『総選挙ホテル』桂 望実 KADOKAWA/角川書店

 AKB48の出現以来、至るところで総選挙ばやりである。「総選挙」で検索すると、「ポケモン総選挙」や「世界のカップヌードル総選挙」、はたまた「天神スウィーツ総選挙」(福岡・天神はスウィーツ激戦区であるらしい)といったコアなものまで上がってくる。このムーブメントに乗じて、参議院まで選挙をやることになってしまったではないか(違う)。

 さて、本書ももちろん総選挙が行われる話である。フィデルホテルの新社長・元山靖彦はもともと大学で28年間にわたり社会心理学を研究していた。大きく経営が傾いたこのホテルに投資ファンドが送り込んできた人材だ。ホテル経営に関しては素人同然の元山が打った最初の一手、それが総選挙だった。まず各部の適正人数を見極め、余剰人員については投票の結果下位だった者を外す。スタッフは全員が立候補し、投票権も全員が持つ。その際、現在その人物が所属している部ではない部署で投票してもかまわない(例えば、○○さんはフロントにいるけど管理能力に優れているから総務のメンバーとして投票、など)。同じ職場のいわば仲間同士がお互いをリストラすることになるのだから職場の空気がギスギスしたものになる、と懸念を示す支配人・永野伸夫に元山は言う。「常識的なことやってどれも不発だったんだから。思い切ったことしないと」「支配人だって僕だって嫌われて憎まれるのが当然」と。

 ホテル経営のセオリーを無視してどんどん次の手を繰り出す元山。そのたび驚き振り回される従業員たちだったが、元山の改革は予想以上の効果を上げていく。思いもよらなかった適性に気づく者、働くことの楽しさに目覚める者、自分の理想を追うだけが大切なことではないと思い知らされる者...。

 下位になることがそのまま失職につながるフィデルホテルの総選挙は、AKB以上に過酷なものだ。もし実際にこのような方法でリストラが行われたとしたら、本書のようにうまく事が運ぶものだろうかという気はする(私自身、いつまでも選挙の結果を引きずってしまいそうだ)。一方で、この厳しい状況を乗り切っていける人間こそが、仕事にやりがいを感じたり楽しく働いたりできるのだとも思う。ピンチをチャンスに変えられる、うまく気持ちを切り替えられる、与えられた環境で要求されている仕事のさらに一歩先まで考えられる、そんな風に仕事を進められれば働く手応えもまるで違うだろうと。

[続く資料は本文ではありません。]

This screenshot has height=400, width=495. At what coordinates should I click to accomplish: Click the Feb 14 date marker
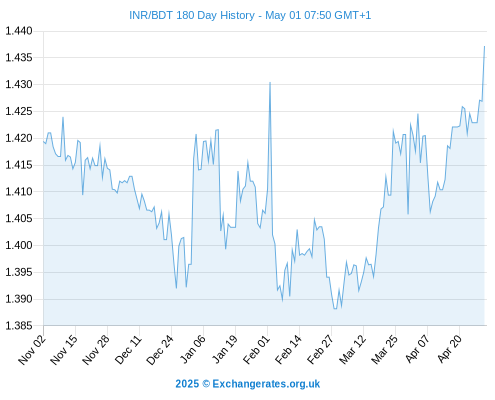click(288, 349)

 どのように働くかということは、どのように生きるかということと密接につながっている。さまざまな思いを抱えた人々(それは従業員に限らない。宿泊客も同様である)が集まるホテルという場所。「ここにはお客様の感動があって、私どもの喜びもあると改めて気付かせていただきました。こちらこそ有り難うございます」というひと言が胸にしみる。この言葉を発したのは、もとは企画部にいたが料飲部で当選した黒田雅哉。決してアイデアマンとはいえないが、舌が繊細で勉強熱心かつ頼れる兄貴分であるところを、後輩で企画部に残った津賀睦也は高く買っている(総選挙によってそれぞれが適材適所な配置に収まったことに対し、「あー、皆良く見ているな」とも)。企画部を外されてクサっていた黒田がこのひと言を言えるようになるまでの、もとい、すべての登場人物たちが自分の仕事に誇りを持てるようになるまでの心の動きを、ぜひお読みになって確かめていただきたい。

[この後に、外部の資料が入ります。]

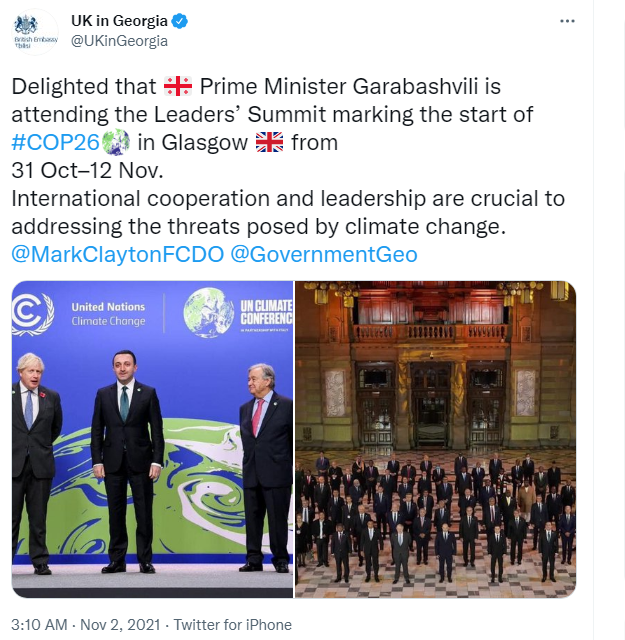Click the blue verified badge icon
Screen dimensions: 625x640
179,21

 桂望実氏の著書をこのコーナーで取り上げるのは2度目(よろしければ2014年10月第1週目のバックナンバーもお読みになってみてください)。その際、「いろんな傾向の作品にチャレンジされていてつかみどころがない(←ひとつのジャンルにとらわれないという意味で)作家という気がしている。だいたい一作ごとに"黒桂"と"白桂"が交互に来ているイメージ」と書いたが、本書は掛け値なしの"白桂"。翌日からの勤務に弾みをつけられる一冊ですよ!